Effect of growth conditions and exogenous hydrogen peroxide on the spontaneous mutation rate. The results represent the frequency of the spontaneous rate of mutation to rifampin resistance or sensitivity expressed as a mutation rate (rifampin resistant/rifampin sensitive [Rif^r/Rif^s]) for S. pneumoniae serotype 3, serotype 19, TIGR4, and TIGR4-ΔspxB on the basis of growth conditions (1-day-old biofilm, black bars; planktonic growth conditions, gray bars) (A) and the presence of 0 to 10 mM hydrogen peroxide (S. pneumoniae serotype 3, gray bars; S. pneumoniae serotype 19, striped bars) (B).

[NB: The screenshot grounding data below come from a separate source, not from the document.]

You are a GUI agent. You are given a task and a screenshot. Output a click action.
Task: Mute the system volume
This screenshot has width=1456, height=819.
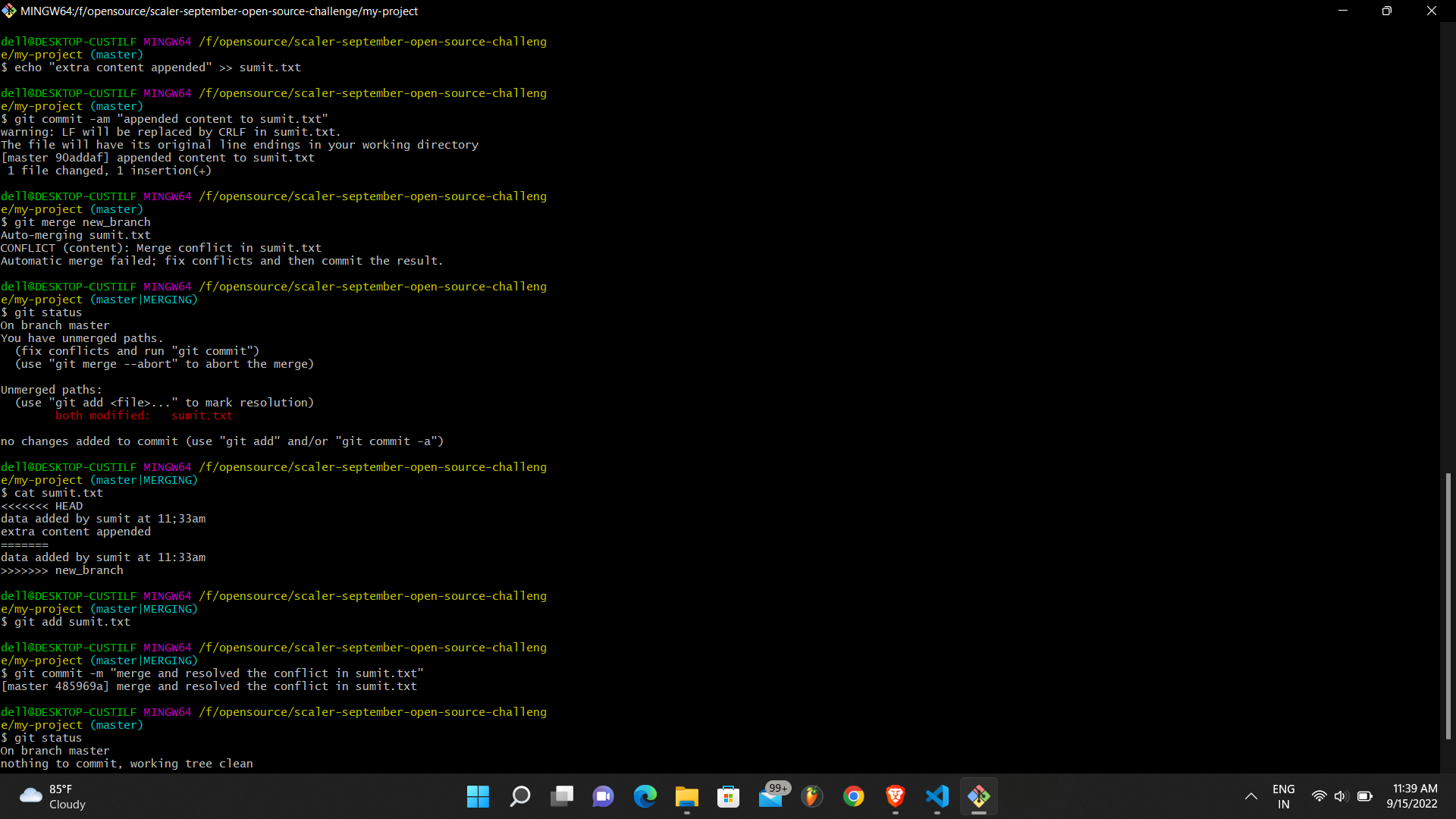(1341, 797)
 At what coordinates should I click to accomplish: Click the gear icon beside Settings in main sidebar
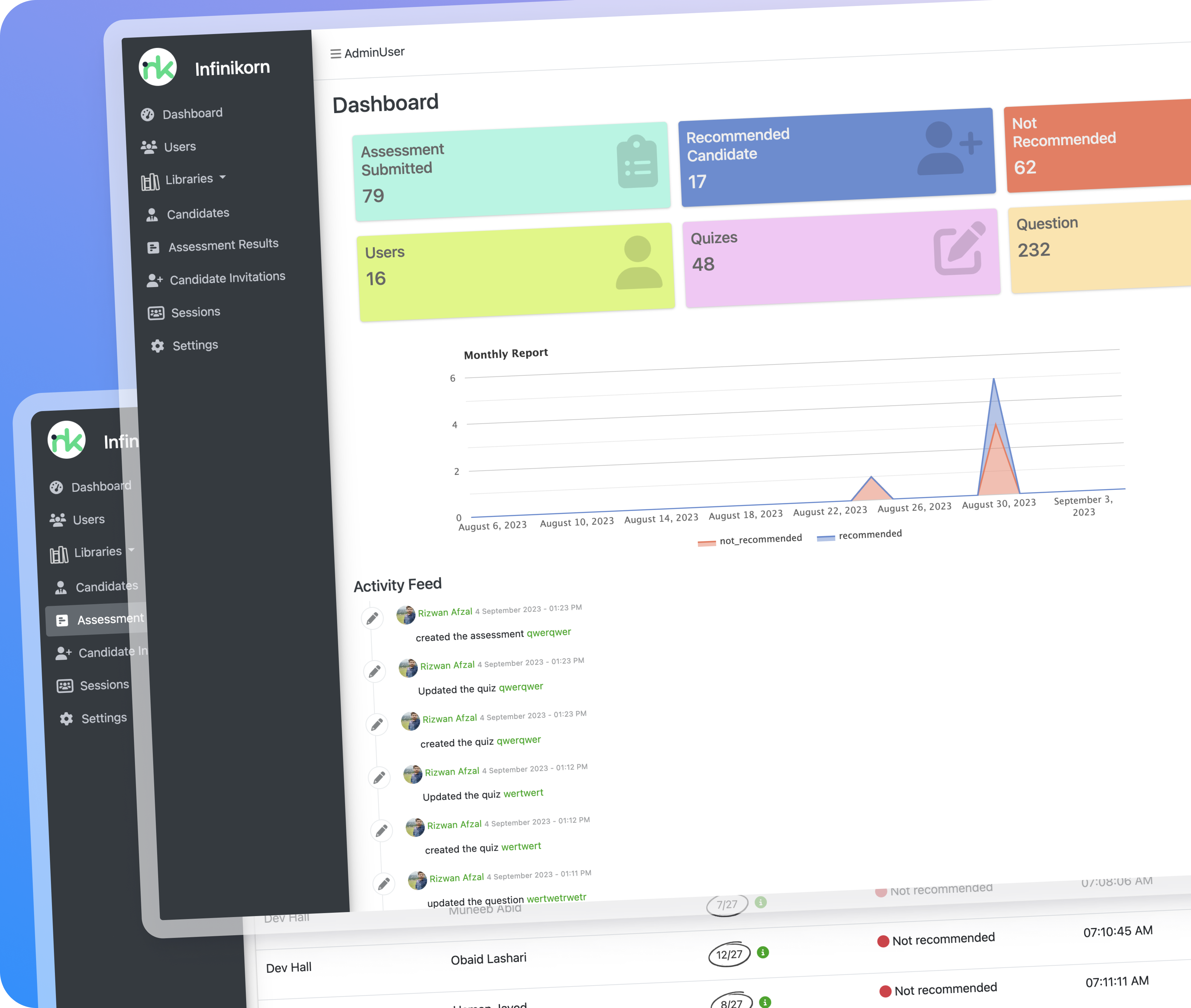[x=157, y=346]
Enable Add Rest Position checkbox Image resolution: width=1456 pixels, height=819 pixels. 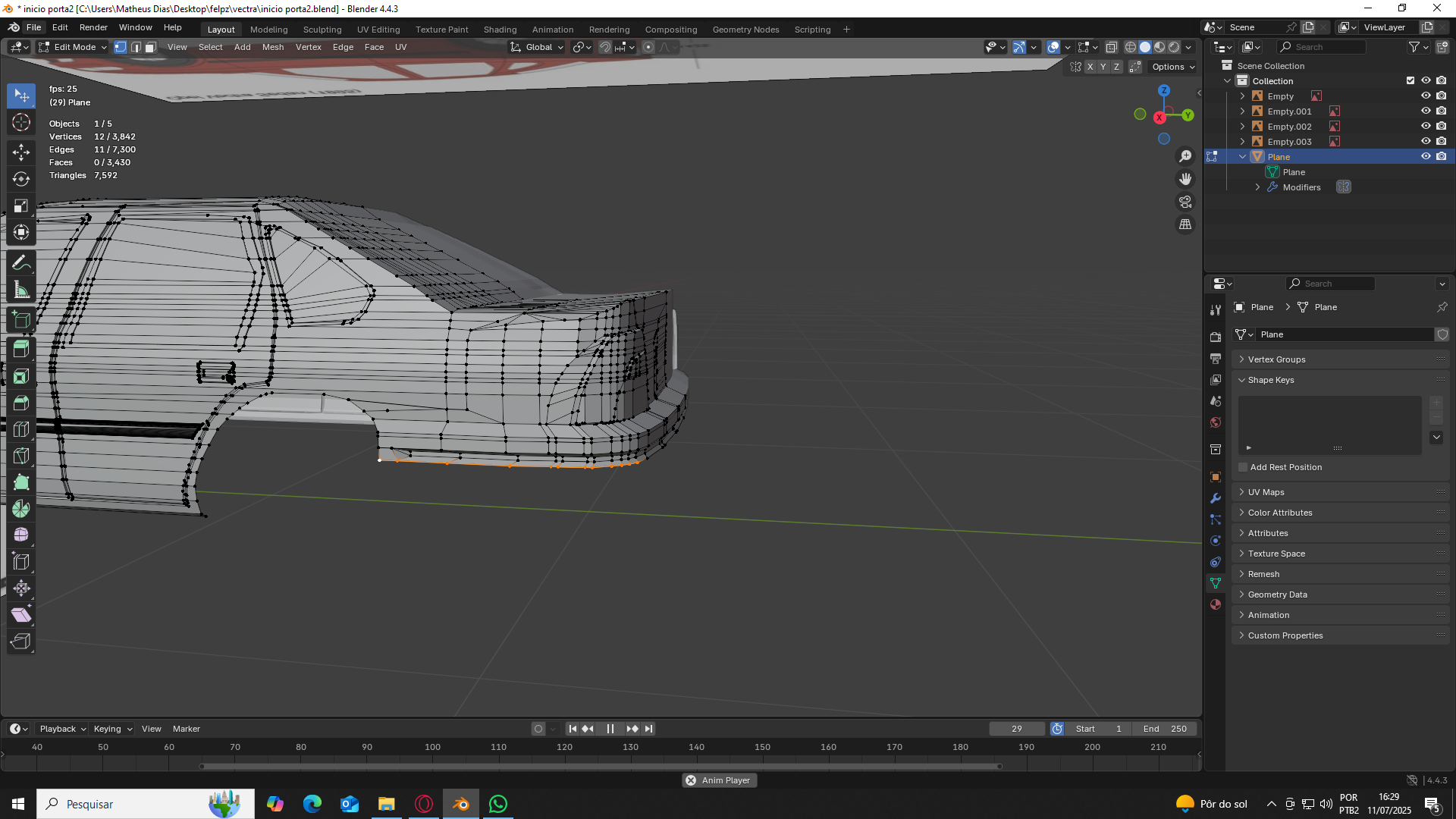[1243, 467]
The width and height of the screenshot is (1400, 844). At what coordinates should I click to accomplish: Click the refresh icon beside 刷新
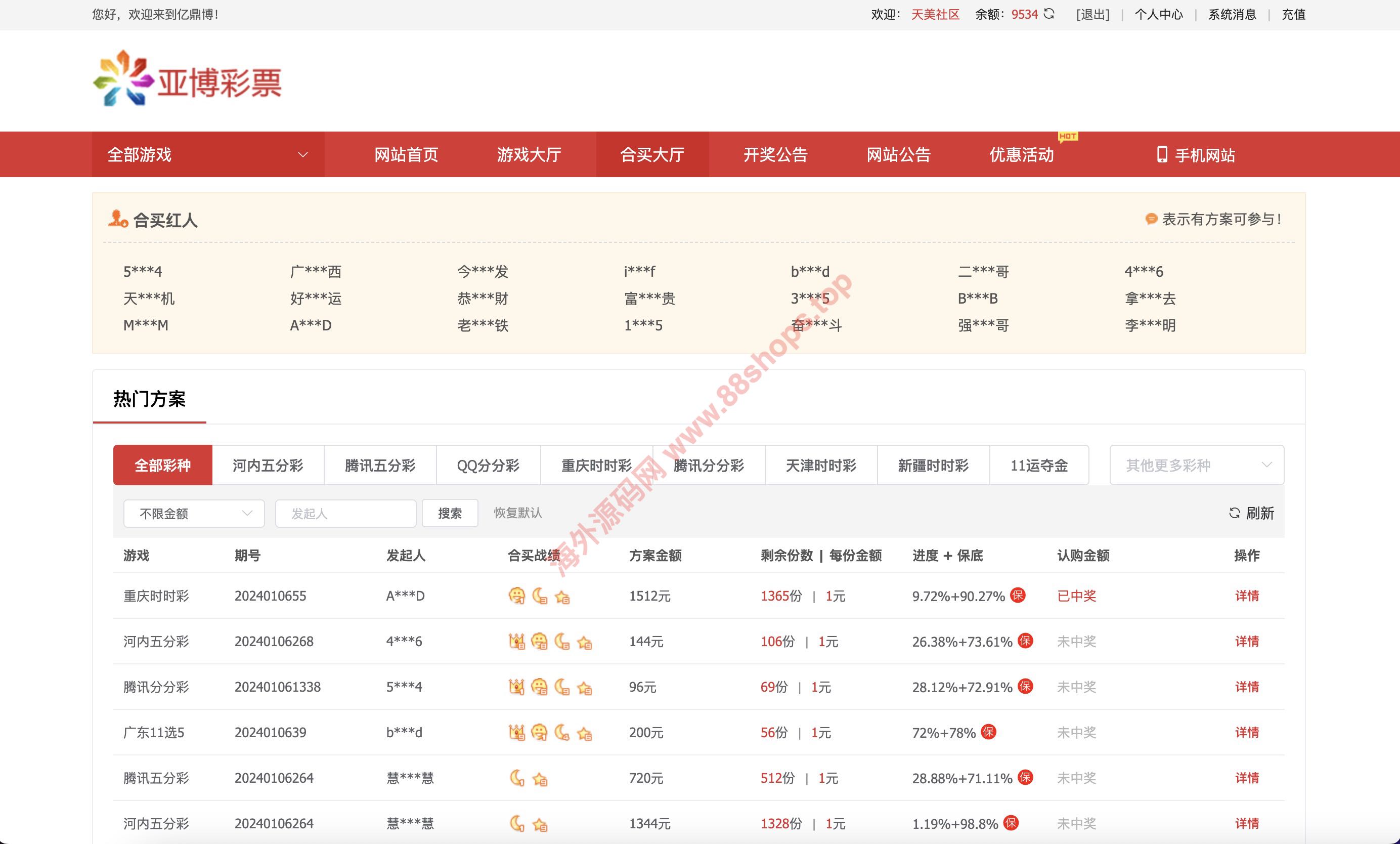(1234, 513)
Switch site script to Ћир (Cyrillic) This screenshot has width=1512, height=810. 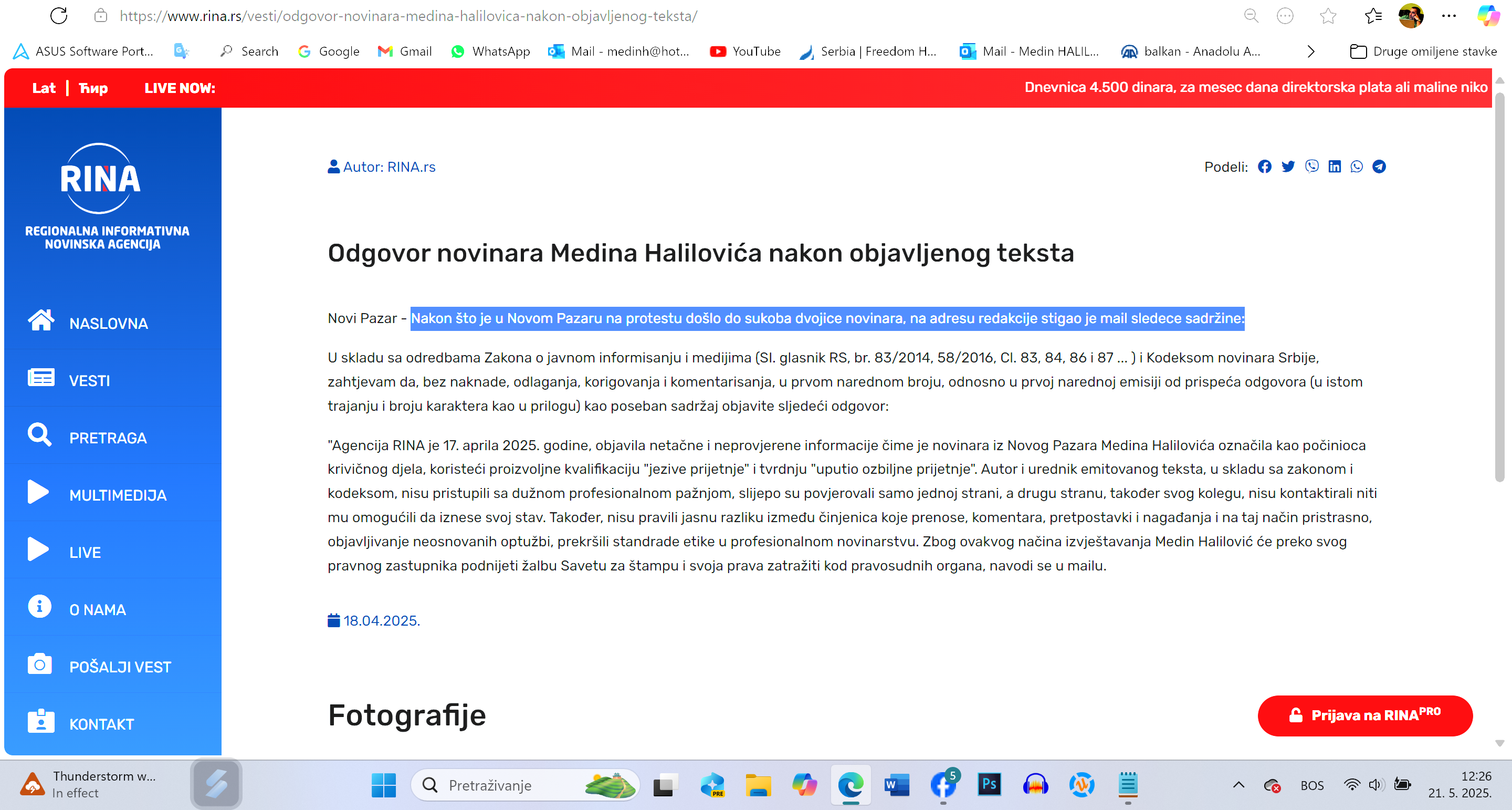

For planktonic growth conditions, the frequency of the spontaneous rate of mutation to rifampin resistance or sensitivity in the absence or presence of hydrogen peroxide was calculated following growth to the mid-log phase and treatment for 60 min with H₂O₂ added at the concentration indicated. The frequency of spontaneous mutation of biofilms was calculated following 1 day of growth under biofilm growth conditions. Experiments were performed in triplicate for each set of conditions.

FIG. 6.

The emergence of S. pneumoniae serotype 3 (A) and serotype 19 (B) variants upon treatment with hydrogen peroxide under planktonic conditions. Distribution of colony variants was determined from total CFU, colony size, and mucoidy of colonies on blood agar.